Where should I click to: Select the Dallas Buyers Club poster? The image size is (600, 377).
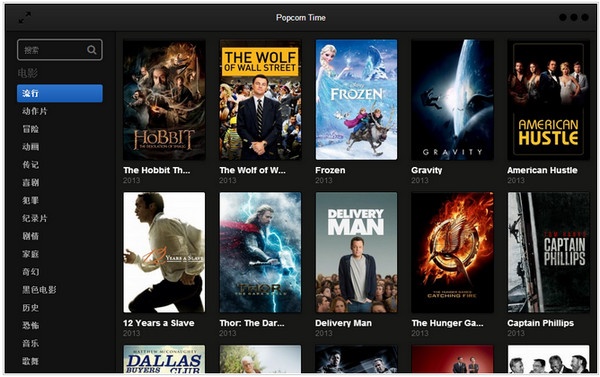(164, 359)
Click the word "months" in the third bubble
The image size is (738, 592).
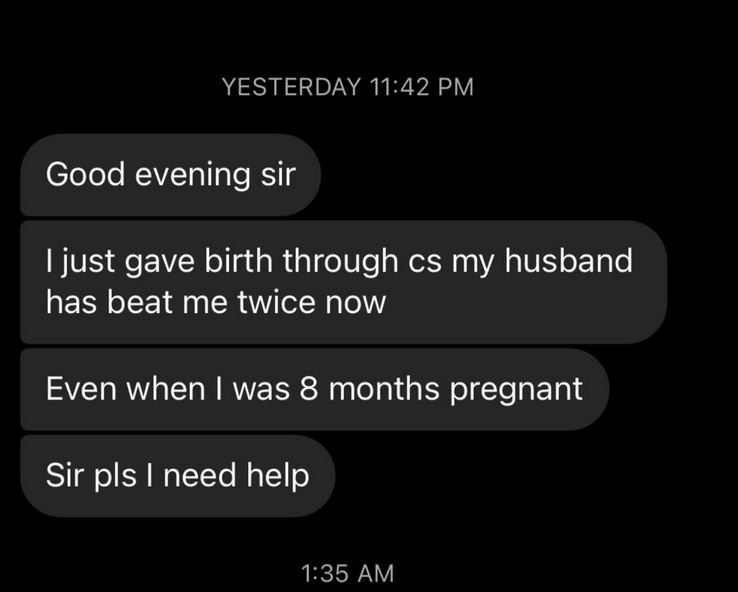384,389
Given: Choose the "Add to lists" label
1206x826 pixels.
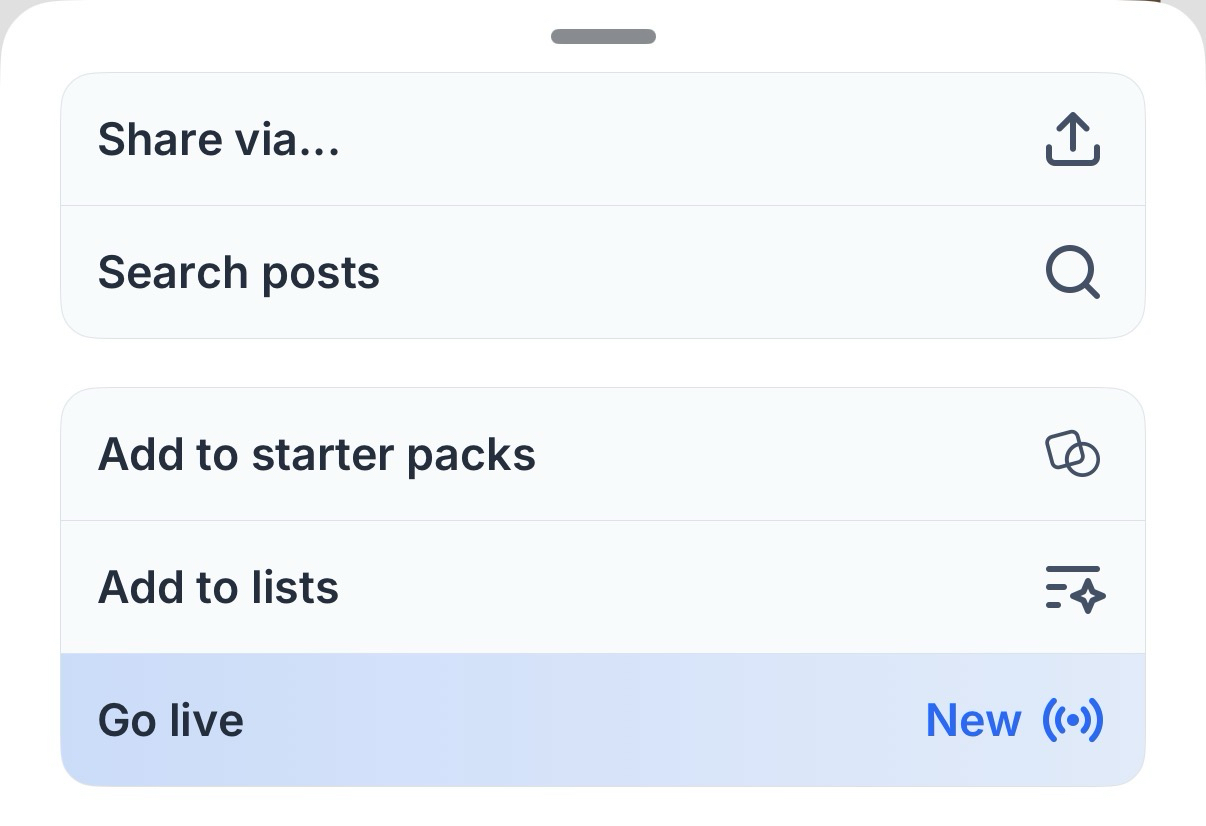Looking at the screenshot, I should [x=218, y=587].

---

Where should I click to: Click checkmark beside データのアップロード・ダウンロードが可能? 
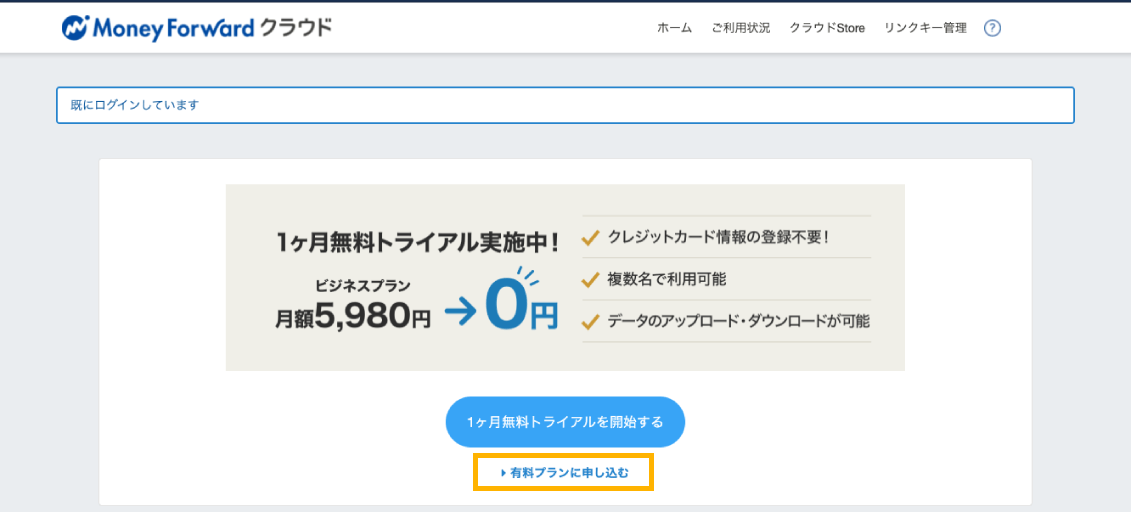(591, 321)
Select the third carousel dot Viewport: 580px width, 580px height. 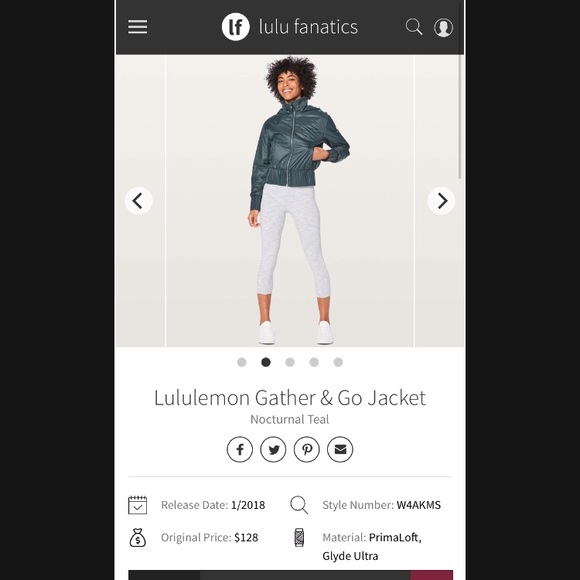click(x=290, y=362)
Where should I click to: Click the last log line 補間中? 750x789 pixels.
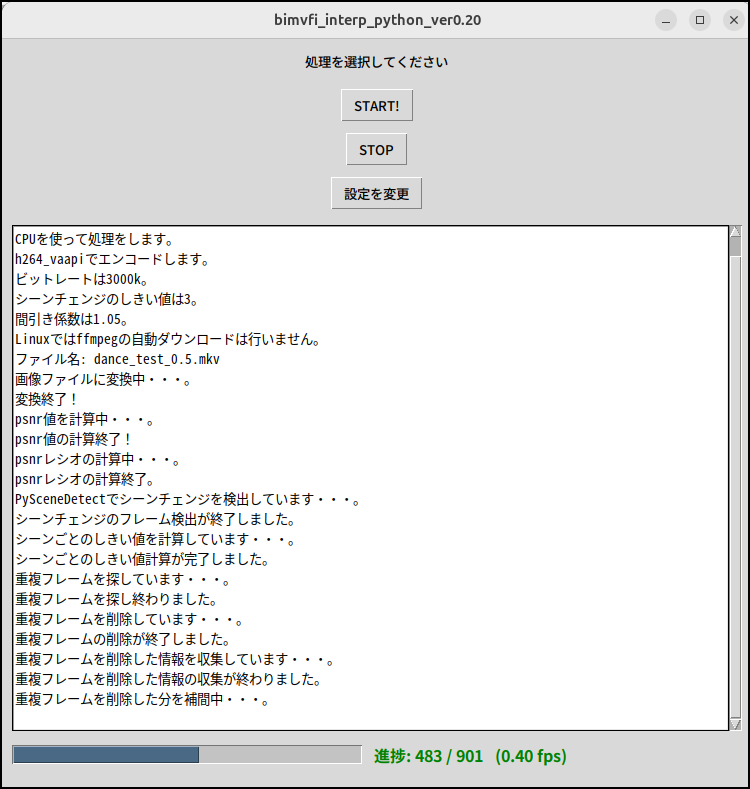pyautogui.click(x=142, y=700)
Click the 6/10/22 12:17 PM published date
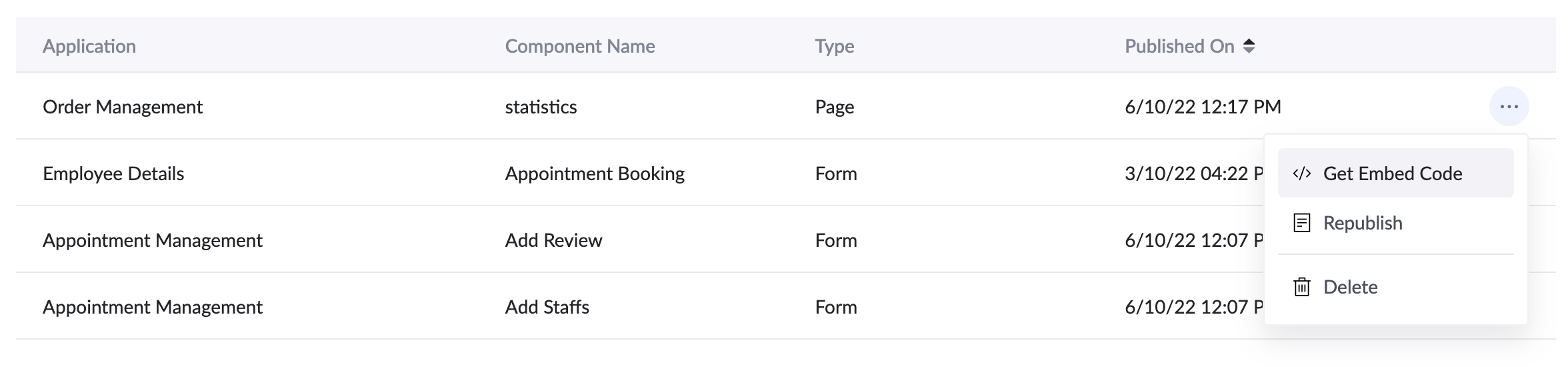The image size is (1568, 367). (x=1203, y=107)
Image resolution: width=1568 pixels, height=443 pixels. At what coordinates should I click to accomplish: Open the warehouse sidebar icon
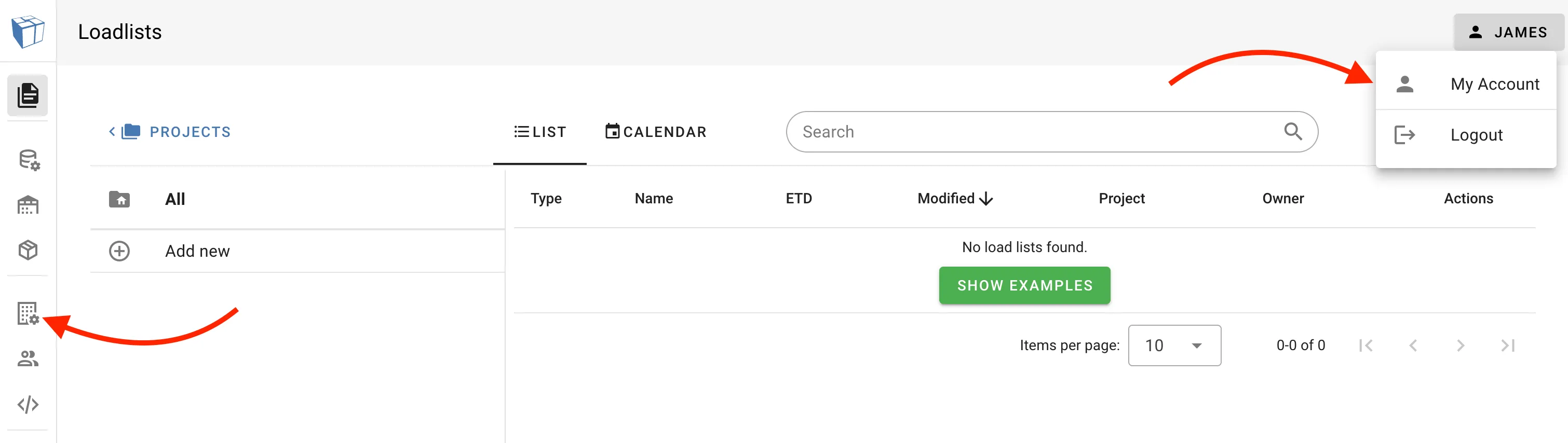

STATED TASK
Write out the part of the records that opens with the line containing "Where should I click to: Select" and closes with the line containing "Looking at the", including both of those lines. Leave the pictures out.

OUTPUT OF THE EXERCISE
Where should I click to: Select the Dallas Buyers Club poster? The image size is (600, 377).
(164, 359)
Click the word "months" in the third bubble
The image size is (738, 592).
384,389
Given: Choose the "Add to lists" label
1206x826 pixels.
Looking at the screenshot, I should [x=218, y=587].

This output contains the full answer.